Instructions to follow:
Reproduce the part of the records that opens with the line containing "Task: Toggle Page Break Preview mode" and closes with the line containing "tap(619, 92)", replacing "Section" with "Layout" and leaving everything else unchanged.

Data provided:
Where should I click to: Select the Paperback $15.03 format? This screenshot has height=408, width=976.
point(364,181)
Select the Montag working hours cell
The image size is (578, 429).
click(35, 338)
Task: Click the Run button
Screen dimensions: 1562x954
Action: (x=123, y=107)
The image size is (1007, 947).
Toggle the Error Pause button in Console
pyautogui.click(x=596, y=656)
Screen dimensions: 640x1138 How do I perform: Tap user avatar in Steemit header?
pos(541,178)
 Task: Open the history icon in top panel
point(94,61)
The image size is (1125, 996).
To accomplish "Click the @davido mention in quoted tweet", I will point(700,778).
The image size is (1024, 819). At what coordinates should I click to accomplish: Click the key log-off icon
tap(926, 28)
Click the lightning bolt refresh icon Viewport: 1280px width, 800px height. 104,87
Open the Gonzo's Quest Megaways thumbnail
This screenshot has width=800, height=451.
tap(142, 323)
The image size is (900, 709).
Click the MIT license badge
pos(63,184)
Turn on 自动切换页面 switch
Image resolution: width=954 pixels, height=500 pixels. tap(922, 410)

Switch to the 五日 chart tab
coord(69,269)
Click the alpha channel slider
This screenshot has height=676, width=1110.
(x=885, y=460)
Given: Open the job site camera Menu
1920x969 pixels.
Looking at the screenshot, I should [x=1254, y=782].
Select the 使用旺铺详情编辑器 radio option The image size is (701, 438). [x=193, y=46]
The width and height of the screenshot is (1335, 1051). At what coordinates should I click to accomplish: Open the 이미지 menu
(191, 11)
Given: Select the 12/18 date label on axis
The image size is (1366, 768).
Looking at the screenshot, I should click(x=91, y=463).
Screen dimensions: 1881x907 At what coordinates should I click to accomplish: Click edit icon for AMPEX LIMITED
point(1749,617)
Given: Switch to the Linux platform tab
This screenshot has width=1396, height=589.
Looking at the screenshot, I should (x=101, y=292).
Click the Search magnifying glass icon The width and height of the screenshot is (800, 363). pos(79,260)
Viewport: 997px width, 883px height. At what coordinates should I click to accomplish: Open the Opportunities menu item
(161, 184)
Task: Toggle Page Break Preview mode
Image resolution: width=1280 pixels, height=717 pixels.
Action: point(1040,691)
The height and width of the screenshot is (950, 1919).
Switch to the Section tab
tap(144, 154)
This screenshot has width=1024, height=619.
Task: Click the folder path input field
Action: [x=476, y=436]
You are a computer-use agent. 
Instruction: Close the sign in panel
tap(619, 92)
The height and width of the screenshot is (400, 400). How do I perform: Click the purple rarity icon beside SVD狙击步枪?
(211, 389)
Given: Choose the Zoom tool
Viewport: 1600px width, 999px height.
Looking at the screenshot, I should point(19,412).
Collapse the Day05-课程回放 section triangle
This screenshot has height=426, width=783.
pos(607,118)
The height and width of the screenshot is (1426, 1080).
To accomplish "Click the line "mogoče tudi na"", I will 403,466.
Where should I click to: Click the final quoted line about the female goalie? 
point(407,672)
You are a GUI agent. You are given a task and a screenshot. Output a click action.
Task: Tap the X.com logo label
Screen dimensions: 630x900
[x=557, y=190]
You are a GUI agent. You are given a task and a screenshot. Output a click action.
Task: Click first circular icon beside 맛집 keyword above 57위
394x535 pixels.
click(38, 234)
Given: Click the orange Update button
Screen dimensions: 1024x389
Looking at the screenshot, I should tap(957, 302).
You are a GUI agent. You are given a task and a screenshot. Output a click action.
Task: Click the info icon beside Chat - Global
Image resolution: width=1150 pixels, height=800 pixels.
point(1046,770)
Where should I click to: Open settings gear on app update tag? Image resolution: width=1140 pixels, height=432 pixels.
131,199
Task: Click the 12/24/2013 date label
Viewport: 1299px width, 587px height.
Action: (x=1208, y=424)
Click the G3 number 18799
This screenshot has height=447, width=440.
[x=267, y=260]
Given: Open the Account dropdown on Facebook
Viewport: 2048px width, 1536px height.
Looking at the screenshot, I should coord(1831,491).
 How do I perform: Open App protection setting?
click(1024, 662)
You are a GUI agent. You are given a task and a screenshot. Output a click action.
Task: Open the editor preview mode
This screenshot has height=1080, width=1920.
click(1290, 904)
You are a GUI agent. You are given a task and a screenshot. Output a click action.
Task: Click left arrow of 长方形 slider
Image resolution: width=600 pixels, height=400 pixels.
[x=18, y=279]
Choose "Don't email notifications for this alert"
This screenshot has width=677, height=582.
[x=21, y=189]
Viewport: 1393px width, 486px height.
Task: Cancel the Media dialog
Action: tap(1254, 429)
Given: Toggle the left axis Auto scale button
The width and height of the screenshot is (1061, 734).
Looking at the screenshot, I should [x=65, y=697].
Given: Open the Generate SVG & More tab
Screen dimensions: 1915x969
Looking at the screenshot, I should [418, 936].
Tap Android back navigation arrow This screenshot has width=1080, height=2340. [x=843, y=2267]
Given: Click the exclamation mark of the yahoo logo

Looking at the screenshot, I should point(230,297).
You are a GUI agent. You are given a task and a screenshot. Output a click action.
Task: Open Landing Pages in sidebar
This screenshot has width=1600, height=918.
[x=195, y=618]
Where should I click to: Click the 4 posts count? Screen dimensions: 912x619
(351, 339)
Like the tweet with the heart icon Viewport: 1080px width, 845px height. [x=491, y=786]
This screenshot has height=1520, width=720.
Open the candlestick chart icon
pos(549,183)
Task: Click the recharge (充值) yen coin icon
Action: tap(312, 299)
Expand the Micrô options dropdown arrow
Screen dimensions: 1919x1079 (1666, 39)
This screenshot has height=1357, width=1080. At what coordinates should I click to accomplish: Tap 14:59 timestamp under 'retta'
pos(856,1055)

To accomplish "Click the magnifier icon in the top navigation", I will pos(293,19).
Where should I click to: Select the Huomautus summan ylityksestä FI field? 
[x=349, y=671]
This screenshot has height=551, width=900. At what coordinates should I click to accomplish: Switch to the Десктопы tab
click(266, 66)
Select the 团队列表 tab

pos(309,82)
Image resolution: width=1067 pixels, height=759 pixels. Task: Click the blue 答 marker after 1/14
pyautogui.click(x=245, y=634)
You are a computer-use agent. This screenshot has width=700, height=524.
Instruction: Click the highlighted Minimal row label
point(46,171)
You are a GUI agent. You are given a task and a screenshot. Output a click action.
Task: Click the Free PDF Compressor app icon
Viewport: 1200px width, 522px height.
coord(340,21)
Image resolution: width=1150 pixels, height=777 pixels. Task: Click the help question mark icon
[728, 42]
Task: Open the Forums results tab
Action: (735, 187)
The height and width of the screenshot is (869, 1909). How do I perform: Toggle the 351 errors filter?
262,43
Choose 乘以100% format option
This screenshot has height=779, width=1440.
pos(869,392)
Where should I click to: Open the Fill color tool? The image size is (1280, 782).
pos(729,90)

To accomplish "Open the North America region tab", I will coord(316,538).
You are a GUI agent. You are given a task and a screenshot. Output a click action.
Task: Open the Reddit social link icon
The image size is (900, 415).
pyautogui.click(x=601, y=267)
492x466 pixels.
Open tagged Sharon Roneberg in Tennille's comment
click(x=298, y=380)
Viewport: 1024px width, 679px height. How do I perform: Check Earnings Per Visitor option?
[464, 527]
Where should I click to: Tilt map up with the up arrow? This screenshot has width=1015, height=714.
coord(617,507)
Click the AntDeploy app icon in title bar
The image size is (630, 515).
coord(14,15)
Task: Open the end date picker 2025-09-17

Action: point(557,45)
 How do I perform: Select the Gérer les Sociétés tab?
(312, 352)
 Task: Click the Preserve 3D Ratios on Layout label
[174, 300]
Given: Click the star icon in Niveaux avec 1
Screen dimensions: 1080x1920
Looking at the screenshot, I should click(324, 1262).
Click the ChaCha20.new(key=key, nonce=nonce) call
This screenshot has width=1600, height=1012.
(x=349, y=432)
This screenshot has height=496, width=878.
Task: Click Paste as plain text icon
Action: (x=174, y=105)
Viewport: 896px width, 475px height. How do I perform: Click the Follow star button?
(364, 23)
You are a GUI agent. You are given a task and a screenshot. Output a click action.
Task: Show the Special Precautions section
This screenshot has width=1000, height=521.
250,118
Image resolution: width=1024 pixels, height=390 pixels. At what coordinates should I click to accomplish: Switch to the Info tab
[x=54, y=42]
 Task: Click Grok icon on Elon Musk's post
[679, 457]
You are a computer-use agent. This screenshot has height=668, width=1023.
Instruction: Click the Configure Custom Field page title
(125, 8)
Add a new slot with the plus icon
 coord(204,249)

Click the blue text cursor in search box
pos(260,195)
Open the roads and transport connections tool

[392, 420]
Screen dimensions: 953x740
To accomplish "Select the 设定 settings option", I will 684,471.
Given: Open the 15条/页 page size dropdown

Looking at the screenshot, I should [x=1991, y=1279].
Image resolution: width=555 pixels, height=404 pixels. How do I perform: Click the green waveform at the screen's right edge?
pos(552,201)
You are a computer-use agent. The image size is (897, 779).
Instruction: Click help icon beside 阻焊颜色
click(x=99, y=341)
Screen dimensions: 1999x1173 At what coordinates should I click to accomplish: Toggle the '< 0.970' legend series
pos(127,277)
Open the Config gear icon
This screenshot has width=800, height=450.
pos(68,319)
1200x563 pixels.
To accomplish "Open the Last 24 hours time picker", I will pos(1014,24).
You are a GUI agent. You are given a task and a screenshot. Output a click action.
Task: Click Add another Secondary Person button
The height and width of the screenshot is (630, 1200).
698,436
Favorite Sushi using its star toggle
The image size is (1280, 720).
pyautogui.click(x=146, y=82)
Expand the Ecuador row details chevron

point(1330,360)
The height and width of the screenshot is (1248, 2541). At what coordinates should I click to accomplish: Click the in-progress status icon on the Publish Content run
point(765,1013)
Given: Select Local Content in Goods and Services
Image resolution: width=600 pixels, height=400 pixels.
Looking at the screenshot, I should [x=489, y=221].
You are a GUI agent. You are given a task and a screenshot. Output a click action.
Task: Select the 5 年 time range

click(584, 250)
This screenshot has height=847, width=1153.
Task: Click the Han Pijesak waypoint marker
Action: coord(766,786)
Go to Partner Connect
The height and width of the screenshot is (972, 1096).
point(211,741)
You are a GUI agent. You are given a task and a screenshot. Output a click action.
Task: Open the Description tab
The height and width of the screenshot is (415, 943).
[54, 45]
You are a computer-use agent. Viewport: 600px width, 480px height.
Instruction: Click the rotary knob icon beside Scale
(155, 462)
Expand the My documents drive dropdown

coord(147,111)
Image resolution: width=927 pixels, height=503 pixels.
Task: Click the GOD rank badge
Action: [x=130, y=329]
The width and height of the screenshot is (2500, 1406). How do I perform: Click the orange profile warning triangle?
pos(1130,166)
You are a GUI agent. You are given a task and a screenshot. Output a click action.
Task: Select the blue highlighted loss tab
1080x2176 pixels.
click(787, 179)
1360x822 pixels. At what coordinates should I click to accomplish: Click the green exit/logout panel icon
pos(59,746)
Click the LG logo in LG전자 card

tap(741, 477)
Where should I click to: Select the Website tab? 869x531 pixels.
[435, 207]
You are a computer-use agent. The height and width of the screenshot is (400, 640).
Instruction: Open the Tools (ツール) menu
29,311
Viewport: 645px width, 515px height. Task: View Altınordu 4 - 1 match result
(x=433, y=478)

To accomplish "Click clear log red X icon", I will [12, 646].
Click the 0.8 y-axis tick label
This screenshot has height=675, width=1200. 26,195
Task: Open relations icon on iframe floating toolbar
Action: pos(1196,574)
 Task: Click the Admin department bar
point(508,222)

The output:
Task: Toggle Page Break Preview mode
Image resolution: width=1280 pixels, height=717 pixels.
Action: point(1040,691)
The height and width of the screenshot is (950, 1919).
Switch to the Layout tab
tap(144, 154)
This screenshot has width=1024, height=619.
Task: Click the folder path input field
Action: [x=476, y=436]
You are a computer-use agent. 
Instruction: Close the sign in panel
tap(619, 92)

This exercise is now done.